Теперь я снимаю его, я голая.
Ну, вот наконец-то я от всего и освободилась. От лжи, подозрений, от страха. Над моей головой больше не реет воздушный змей, но и химер тоже нет. Над моей головой больше нет занесенного меча, рассеялись свинцовые облака, темные страхи - одиночество умиротворяет тех, кто его боялся. Когда уже нечего терять, можно снова начать выигрывать и я с восторгом начинаю открывать для себя жизнь, в которой тебе ничего не угрожает.
С тех пор как мой "летун" меня покинул, я чувствую себя в такой безопасности, о которой даже подумать не могла! Я наслаждаюсь полнотой жизни - я начала дышать без него… Тут я уже слышу его комментарий: "Как приятно слышать!" Не смеши меня, моя синяя птица счастья, мне так и хочется поцеловать твой остренький клювик: "Послушай, Франси, я ведь не говорила, что мне без тебя хорошо. Мне без тебя плохо, мне плохо без мыслей о тебе, о тебе и обо мне. Да, мы не были созданы друг для друга, это правда. Но мы были предназначены друг другу. И я, навечно, твоя жена… Ну и что, будто мне сейчас кажется, что я двадцать пять лет провела с рукой, зажатой между дверью и косяком!"
В тот момент, когда мой молодой муж захлопнул эту дверь на удерживавшей его моей руке (уже тогда - рука?) ради Аделины, Алины, Аннетты, Анни, Анник, Анны (привожу в алфавитном порядке лишь первые имена из "каталога"), боль была нестерпима; потом с годами боль утихла, я просто перестала чувствовать руку, потому что кровообращение в изувеченных пальцах так и не восстановилось.
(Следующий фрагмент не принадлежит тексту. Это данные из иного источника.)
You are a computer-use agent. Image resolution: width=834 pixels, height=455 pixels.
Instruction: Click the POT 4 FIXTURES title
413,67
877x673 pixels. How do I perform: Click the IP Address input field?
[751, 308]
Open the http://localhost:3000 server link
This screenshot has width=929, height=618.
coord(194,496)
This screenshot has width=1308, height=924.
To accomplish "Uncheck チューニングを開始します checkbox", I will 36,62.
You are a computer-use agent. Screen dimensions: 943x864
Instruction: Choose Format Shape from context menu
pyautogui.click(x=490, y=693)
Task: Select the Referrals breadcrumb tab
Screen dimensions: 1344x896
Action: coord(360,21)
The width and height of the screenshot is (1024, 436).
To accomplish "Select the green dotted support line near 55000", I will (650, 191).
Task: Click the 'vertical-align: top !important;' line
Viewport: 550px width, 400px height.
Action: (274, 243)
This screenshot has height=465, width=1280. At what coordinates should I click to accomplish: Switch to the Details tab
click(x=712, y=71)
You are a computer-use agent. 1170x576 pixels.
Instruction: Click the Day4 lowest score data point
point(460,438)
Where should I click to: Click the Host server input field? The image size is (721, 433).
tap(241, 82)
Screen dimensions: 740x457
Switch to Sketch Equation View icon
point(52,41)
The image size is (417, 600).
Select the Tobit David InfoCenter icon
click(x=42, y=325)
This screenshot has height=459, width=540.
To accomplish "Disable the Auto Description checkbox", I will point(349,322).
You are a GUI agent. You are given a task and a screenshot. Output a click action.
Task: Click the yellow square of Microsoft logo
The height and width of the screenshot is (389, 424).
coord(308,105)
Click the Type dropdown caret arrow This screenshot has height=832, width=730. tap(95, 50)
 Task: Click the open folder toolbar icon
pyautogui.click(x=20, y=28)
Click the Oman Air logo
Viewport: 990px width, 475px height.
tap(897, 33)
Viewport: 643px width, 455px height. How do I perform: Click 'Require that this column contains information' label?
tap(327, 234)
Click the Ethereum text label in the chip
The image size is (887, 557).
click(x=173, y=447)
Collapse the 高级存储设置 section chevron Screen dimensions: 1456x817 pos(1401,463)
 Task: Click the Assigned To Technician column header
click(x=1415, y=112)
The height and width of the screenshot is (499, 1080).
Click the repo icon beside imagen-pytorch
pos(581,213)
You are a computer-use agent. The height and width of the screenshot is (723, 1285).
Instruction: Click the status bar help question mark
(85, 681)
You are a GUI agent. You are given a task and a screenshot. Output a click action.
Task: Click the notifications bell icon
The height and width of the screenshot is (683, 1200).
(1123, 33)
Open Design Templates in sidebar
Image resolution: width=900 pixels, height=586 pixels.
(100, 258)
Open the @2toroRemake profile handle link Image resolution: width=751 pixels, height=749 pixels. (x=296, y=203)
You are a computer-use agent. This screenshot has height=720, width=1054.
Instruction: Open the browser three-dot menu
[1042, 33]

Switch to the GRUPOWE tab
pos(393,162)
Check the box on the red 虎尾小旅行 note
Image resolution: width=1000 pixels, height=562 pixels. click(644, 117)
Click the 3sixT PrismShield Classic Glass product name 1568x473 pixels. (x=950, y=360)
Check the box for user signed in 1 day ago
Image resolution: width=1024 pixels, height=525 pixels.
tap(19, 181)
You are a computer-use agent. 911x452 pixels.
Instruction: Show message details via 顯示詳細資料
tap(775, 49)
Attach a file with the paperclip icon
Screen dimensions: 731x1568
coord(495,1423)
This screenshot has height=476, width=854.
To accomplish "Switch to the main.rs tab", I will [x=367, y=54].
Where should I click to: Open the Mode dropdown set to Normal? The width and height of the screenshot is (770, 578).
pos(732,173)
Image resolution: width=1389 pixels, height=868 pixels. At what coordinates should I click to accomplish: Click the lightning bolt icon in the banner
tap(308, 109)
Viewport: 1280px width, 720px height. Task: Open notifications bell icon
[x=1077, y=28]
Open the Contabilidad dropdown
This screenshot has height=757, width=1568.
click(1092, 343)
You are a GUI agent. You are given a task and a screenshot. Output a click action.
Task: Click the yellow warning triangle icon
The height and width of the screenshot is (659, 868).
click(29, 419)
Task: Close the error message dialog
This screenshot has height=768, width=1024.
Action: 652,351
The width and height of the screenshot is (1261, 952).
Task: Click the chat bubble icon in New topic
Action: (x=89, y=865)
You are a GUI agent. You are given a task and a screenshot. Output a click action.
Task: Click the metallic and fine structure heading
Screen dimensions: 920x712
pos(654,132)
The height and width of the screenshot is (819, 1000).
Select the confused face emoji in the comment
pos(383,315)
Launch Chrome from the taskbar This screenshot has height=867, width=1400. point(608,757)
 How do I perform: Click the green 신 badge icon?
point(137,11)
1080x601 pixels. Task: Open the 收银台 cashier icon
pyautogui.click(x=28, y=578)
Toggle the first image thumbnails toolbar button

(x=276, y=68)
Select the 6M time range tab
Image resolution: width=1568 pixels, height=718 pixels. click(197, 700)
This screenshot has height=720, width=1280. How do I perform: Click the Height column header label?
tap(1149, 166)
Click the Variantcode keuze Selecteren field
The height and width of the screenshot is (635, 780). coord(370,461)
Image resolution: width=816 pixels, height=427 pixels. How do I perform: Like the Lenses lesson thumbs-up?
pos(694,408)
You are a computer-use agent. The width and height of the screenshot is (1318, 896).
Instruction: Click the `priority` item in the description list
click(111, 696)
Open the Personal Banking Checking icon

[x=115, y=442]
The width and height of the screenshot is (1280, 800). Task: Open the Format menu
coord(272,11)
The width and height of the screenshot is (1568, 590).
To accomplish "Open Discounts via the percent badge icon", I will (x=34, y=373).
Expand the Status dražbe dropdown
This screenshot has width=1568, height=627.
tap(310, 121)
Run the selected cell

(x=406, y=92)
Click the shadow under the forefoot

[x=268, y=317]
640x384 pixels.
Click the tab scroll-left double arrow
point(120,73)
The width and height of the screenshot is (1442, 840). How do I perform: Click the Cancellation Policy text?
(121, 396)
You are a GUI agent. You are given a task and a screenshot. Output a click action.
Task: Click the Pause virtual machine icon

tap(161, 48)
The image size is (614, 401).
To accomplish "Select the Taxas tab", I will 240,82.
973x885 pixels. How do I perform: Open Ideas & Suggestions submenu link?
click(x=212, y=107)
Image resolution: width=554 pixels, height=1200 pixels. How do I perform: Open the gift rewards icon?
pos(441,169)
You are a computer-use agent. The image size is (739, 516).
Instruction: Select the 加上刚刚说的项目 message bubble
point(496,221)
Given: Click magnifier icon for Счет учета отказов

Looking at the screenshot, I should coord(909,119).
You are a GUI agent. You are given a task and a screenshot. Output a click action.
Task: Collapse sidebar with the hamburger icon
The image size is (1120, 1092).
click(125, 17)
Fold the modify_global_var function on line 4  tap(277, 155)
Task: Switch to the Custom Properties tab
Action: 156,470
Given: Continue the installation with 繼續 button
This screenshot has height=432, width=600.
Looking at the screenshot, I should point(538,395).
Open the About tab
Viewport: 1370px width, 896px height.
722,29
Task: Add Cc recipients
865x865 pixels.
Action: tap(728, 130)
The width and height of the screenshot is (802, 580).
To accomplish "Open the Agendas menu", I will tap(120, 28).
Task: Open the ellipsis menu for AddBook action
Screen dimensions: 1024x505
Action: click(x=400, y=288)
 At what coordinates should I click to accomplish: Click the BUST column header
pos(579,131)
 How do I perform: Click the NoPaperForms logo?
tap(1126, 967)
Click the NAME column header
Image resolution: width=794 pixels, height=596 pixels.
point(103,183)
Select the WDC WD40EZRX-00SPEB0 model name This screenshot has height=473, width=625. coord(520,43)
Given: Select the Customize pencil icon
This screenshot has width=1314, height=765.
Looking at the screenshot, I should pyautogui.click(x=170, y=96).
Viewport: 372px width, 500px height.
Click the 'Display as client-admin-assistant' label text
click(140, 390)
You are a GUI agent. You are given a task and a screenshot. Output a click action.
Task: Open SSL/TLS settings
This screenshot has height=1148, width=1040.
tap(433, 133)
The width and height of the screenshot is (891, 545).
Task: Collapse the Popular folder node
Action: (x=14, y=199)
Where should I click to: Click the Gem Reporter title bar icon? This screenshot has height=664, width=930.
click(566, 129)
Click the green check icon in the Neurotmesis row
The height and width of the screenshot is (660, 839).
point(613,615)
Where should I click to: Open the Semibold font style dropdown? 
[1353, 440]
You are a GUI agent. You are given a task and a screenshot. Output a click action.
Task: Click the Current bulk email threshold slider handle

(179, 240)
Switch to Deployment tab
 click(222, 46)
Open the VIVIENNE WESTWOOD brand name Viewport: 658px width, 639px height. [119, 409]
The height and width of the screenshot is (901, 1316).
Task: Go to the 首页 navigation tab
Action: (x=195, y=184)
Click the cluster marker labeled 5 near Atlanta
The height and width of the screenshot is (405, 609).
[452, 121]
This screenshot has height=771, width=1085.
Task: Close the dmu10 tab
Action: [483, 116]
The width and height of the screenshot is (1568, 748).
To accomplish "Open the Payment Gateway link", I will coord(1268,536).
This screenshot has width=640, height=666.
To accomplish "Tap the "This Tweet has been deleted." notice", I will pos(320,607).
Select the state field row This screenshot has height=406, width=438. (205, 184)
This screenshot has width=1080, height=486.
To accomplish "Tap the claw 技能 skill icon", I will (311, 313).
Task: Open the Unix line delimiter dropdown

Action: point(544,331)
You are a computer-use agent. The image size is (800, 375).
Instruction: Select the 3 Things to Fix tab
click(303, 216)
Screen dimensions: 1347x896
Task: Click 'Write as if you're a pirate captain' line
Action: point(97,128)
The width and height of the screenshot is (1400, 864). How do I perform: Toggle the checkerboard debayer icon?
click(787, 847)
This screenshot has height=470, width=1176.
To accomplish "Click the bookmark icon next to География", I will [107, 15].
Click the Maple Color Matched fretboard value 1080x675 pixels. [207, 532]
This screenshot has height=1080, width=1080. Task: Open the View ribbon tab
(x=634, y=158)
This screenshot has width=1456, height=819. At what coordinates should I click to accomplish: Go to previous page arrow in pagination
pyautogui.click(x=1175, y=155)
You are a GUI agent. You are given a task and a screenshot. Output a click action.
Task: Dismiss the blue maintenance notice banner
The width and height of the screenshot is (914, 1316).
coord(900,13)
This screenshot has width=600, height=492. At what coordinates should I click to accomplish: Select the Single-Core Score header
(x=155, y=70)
И вот неожиданно, через двадцать пять лет, тюремщик мой распахнул дверь: забытая боль становится такой нестерпимой, что причиняемые ею мучения превосходят все, что только можно было себе вообразить: крики, стоны, слезы - пусть бы никогда эту дверь не открывали! Но время делает свое дело, кровообращение восстанавливается, опухоль спадает, становится не так больно, потом и вовсе не больно… Может быть, конечно, останется шрам или одна-другая сломанная кость… Но это не столь дорогая цена за вновь обретенную свободу, когда можешь снова увидеть улицы, витрины магазинов, сады, когда снова можешь собирать цветы, звезды, времена года, людей… И начинаешь удивляться, как это я могла согласиться прожить двадцать пять лет с пальцами, зажатыми между дверью и косяком? Зачем я так долго терпела?
Но терпишь, потому что любишь. Потом терпишь из-за детей. В конце концов начинаешь терпеть, потому что терпел, сдаться после стольких лет - что может быть глупее? Хотя, возможно, когда устаешь от несчастий, то и боль притупляется… Я не могу сказать теперь, когда страдание уже не столь остро, как я должна была страдать.